My brother-in-law was over last night. We’re both in our 70’s, so we fell to talking about “the way things were,” as old people are wont to do. He argued that there were once rules, and being ex-Green Beret, he used the military as his example. In the military, he said, the same rules apply to everyone. I didn’t point out that, under the UCMJ, the general gets much more deference than the private; and today, especially, the SOD (which the military is properly under, the SOD being a civilian) , the rules have been tossed in a shredder as Hegseth fires general officers right and left. It’s a hegemonic move not unlike the white, male privilege he and I grew up under. Although we learned that hegemony as harmony, and Hegseth wields it to hide how weakness; much like the man who appointed him. My brother-in-law is an interesting (and not unusual) mix of conservative political values, and yet fully aware of the injustices done by white hegemony and economic power. Aware of it, and concerned by it. So this wasn’t an argument with a drunk uncle at Thanksgiving. It wasn’t an argument at all. He acknowledged his contradictions, even as he didn’t see any way to resolve them. I sympathize. It took seminary and years of work to change myself enough to eliminate some of the contra. Even then, it was my adult daughter who pointed out she walked through a world of dangers (from sexual harassment to threats of assault) that I simply didn’t live in. There is always another perspective than that of the straight, white, middle class m heterosexual male. And it’s hard to realize that perspective shouldn’t be normative.
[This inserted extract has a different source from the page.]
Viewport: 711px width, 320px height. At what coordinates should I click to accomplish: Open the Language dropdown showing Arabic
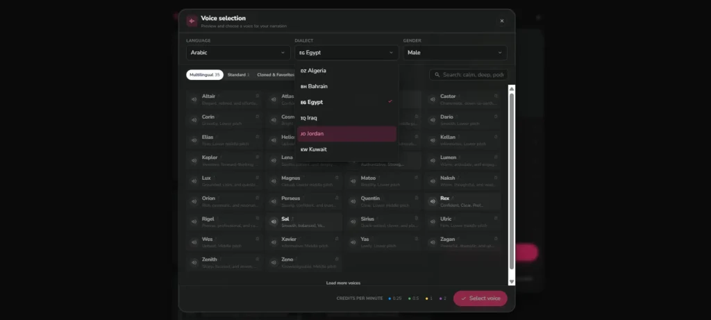[x=238, y=53]
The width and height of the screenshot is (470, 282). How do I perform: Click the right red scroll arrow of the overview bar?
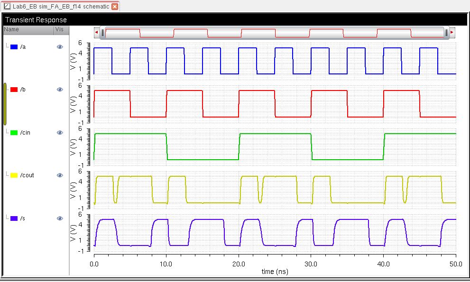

We even talked about Hallowe’en in our youth. But we didn’t think about this:
Maybe it’s the corn syrup talking, but to me, Halloween will always be the quintessential American holiday. The Fourth of July and Thanksgiving don’t come close. Plenty of countries, dictatorships included, commemorate their nation’s founding and designate evenings to spend with relatives. Halloween is a night when kids visit strangers, people with no blood ties and no debt to their family, and receive gifts with no obligation in return. It is an exercise in civic trust, a belief in one’s neighbors regardless of religion, creed or political party. It’s a cheesy, cheery, schmaltzy, “Brady Bunch” optimism. My family and countless others have crossed oceans for it.That’s the perspective of a young boy, a Russian immigrant, on his first Hallowe’en. So, add to my categories above, “American.” It never occurred to me that Hallowe’en was an act of civic trust. I know there’s “trunk or treat” parties, now, and the distinctly suburban neighborhoods of my childhood are not common even here in Houston. My street is a passageway. The street I grew up on was traveled only by neighbors. For three years after we moved here, we lived in a parsonage next to the church, on a busy four lane road. The nearest neighborhoods were miles down the road. We drove my daughter to friends’ neighborhoods. We certainly couldn’t let her walk out the front door, as I did when I was her age. Today there are barely any children in the neighborhood. We don’t buy candy, because no one comes to take it. But if they started up again, if children moved to the neighborhood, we’d open the door to them, without hesitation. “Trick or treat!”
Triko-reet once a lifetime was very good. Triko-reet once a year was biblical.Maybe Hallowe’en is a gateway to Xmas, a secular one. As Xmas is a secular gateway to New Year’s, in which we hope (but always fail) to carry that “Xmas spirit” into a brand new year.